EXCERPT TO READ:
[Start of section]
In The News

Analysis: Study on speed limiters 'tortures' data into submission

By David Tanner, Associate Editor - Land Line
Posted Apr 4th 2012 11:01AM

A little more than a year after failing to reach a conclusion that speed limiters would enhance safety in large trucks, the group that prepared the study for the FMCSA has rewritten its final report to show the desired result. OOIDA says the changes, including points about limitations and uncertainties that were omitted from the final report, show bias and manipulation.

OOIDA and its research foundation compared the “draft final report” released in December 2010 and the “final report” released in March 2012 by the Federal Motor Carrier Safety Administration.

The two versions use the same data but show different conclusions about safety and speed limiters.

“We have reviewed the newly released report and noticed that no new data was used to draw this latest, reversed conclusion in comparison to the first draft in 2010,” OOIDA Executive Vice President Todd Spencer said.

“They threw out specific pieces of information that did not fit the biased agenda to impose speed limiters. So, it’s not even a new study at all, just new spin.”

A group called MainWay Services conducted the research, which included surveys and crash data collected from 20 truck fleets. MainWay collected data from 138,000 trucks and 15,000 crashes. A group of authors from various transportation institutions pulled the research together into the draft and final reports.

Discrepancies in the two reports are numerous. The 2010 version questioned the quality of the data, stating that, “… because of data limitations and data quality, the research team could not definitively attribute the effect to the presence of an active (speed limiter).”

Additionally, the 2010 version also questioned whether all crash data entered as “speed-limiter related” met the proper criteria as being related to speed limiters.

“These misclassifications or false positives can affect the validity of the results and the conclusions that follow,” the authors wrote in 2010.

Somewhere during the 15 months that followed, the story changed.

The questions about the data’s limitations and reliability were stricken from the final report. In their place are new quotations such as, “The findings showed strong positive benefits for SLs,” and, “… terms of safety benefits, results indicated that trucks equipped with SLs had a significantly lower SL-relevant crash rate (approximately 50 percent) compared to trucks without SLs.”

Spencer says the changes made in the reports shows an obvious speed-limiter bias.

“If you torture numbers long enough, they will confess to anything,” Spencer said. “That’s apparently what’s been done here – and when the numbers couldn’t be tortured enough, they were simply discarded.”
[End of section]
WORK INSTRUCTION: Using the article on the speed limiter study, decide whether each statement agrees with it: (a) MainWay collected data from 138,000 trucks. (b) The final report drew on new data not used in the 2010 draft. (c) The surveys and crash data came from 30 truck fleets. Answer yes or no for each, and quote the words from the article that decide it.

PROVIDED DATA:
[Start of section]
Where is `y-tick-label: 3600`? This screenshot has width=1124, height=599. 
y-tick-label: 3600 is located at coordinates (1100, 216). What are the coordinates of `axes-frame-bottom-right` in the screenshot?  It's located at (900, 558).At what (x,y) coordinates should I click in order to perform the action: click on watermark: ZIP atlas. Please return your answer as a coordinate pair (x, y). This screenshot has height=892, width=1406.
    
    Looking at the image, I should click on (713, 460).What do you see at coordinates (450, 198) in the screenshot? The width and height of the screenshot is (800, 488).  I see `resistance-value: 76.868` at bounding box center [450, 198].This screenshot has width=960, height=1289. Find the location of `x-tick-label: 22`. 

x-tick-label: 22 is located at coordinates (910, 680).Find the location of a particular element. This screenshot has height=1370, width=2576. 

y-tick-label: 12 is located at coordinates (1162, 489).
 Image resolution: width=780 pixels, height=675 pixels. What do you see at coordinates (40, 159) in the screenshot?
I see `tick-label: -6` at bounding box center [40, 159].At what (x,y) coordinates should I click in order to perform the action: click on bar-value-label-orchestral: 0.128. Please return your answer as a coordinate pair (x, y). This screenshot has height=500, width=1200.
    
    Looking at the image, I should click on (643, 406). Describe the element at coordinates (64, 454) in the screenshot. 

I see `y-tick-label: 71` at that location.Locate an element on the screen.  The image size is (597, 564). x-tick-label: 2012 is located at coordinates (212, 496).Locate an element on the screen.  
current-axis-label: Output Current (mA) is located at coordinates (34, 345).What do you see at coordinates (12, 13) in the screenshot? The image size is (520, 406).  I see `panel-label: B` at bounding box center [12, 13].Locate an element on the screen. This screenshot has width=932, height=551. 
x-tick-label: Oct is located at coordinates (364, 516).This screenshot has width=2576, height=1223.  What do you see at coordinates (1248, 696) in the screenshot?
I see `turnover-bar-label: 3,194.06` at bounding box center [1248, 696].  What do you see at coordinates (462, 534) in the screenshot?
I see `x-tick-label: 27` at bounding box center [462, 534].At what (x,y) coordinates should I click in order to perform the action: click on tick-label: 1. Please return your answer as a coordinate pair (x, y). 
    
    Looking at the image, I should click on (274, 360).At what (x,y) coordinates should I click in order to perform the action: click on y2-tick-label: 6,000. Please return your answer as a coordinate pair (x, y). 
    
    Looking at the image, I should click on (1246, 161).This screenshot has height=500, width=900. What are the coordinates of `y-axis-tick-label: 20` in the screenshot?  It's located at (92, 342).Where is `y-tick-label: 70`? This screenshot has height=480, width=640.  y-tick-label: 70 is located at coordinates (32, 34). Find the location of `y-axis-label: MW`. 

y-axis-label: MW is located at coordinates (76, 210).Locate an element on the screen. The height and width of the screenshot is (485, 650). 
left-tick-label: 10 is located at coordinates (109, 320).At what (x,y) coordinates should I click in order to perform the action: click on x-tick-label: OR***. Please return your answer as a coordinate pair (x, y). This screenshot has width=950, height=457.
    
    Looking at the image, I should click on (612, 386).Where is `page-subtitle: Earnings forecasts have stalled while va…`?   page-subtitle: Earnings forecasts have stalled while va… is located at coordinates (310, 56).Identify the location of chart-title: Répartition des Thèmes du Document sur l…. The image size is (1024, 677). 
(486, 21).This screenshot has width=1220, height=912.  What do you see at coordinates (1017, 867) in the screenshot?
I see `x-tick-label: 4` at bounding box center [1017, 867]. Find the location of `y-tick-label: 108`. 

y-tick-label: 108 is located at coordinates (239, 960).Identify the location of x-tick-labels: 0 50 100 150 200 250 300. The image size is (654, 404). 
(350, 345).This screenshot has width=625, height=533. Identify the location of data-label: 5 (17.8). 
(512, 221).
[End of section]
RESPONSE TO THE EXERCISE:
(a) Yes: "MainWay collected data from 138,000 trucks and 15,000 crashes."
(b) No: "The two versions use the same data but show different conclusions about safety and speed limiters."
(c) No: "surveys and crash data collected from 20 truck fleets"